Exercise:
From the entries below, output the line with "Gemenele (172, 2480)" and each following line up to and including the line with "Contact (13, 2449)", exactly as written.
- - -
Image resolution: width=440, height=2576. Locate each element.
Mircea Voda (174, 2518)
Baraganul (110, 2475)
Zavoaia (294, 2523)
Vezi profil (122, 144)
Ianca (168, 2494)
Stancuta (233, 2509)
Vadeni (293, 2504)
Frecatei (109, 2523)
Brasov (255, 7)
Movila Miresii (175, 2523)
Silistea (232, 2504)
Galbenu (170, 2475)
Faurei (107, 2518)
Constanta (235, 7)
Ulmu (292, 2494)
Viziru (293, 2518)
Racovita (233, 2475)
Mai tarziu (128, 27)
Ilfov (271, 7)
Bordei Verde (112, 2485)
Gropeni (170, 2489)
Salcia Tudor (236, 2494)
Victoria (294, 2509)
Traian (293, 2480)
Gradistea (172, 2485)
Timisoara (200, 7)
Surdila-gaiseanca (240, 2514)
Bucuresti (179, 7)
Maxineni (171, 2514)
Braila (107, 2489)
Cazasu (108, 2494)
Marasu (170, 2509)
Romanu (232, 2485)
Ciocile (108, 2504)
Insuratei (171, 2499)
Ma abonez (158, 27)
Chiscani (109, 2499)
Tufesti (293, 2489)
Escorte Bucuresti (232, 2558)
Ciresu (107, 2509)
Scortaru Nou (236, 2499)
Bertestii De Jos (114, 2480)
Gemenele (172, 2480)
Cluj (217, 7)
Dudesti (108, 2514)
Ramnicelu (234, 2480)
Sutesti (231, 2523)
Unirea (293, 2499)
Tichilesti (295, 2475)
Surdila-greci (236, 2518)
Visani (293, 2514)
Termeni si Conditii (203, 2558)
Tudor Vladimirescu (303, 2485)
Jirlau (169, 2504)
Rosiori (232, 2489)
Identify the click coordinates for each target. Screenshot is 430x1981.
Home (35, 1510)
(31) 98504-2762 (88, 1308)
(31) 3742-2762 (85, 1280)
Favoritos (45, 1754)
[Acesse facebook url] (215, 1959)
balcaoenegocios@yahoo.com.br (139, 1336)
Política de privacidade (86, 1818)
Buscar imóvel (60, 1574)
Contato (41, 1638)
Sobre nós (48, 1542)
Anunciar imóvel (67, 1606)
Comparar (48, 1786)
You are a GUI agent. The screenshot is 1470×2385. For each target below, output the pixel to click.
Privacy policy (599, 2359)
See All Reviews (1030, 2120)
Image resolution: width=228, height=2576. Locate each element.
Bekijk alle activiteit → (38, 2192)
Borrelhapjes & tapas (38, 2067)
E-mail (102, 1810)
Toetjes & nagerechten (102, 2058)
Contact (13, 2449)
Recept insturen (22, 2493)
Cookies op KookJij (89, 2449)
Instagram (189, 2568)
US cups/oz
- - -
Answer to this exercise:
Gemenele (172, 2480)
Cluj (217, 7)
Dudesti (108, 2514)
Ramnicelu (234, 2480)
Sutesti (231, 2523)
Unirea (293, 2499)
Tichilesti (295, 2475)
Surdila-greci (236, 2518)
Visani (293, 2514)
Termeni si Conditii (203, 2558)
Tudor Vladimirescu (303, 2485)
Jirlau (169, 2504)
Rosiori (232, 2489)
Identify the click coordinates for each target. Screenshot is 430x1981.
Home (35, 1510)
(31) 98504-2762 (88, 1308)
(31) 3742-2762 (85, 1280)
Favoritos (45, 1754)
[Acesse facebook url] (215, 1959)
balcaoenegocios@yahoo.com.br (139, 1336)
Política de privacidade (86, 1818)
Buscar imóvel (60, 1574)
Contato (41, 1638)
Sobre nós (48, 1542)
Anunciar imóvel (67, 1606)
Comparar (48, 1786)
You are a GUI agent. The screenshot is 1470×2385. For each target below, output the pixel to click.
Privacy policy (599, 2359)
See All Reviews (1030, 2120)
Image resolution: width=228, height=2576. Locate each element.
Bekijk alle activiteit → (38, 2192)
Borrelhapjes & tapas (38, 2067)
E-mail (102, 1810)
Toetjes & nagerechten (102, 2058)
Contact (13, 2449)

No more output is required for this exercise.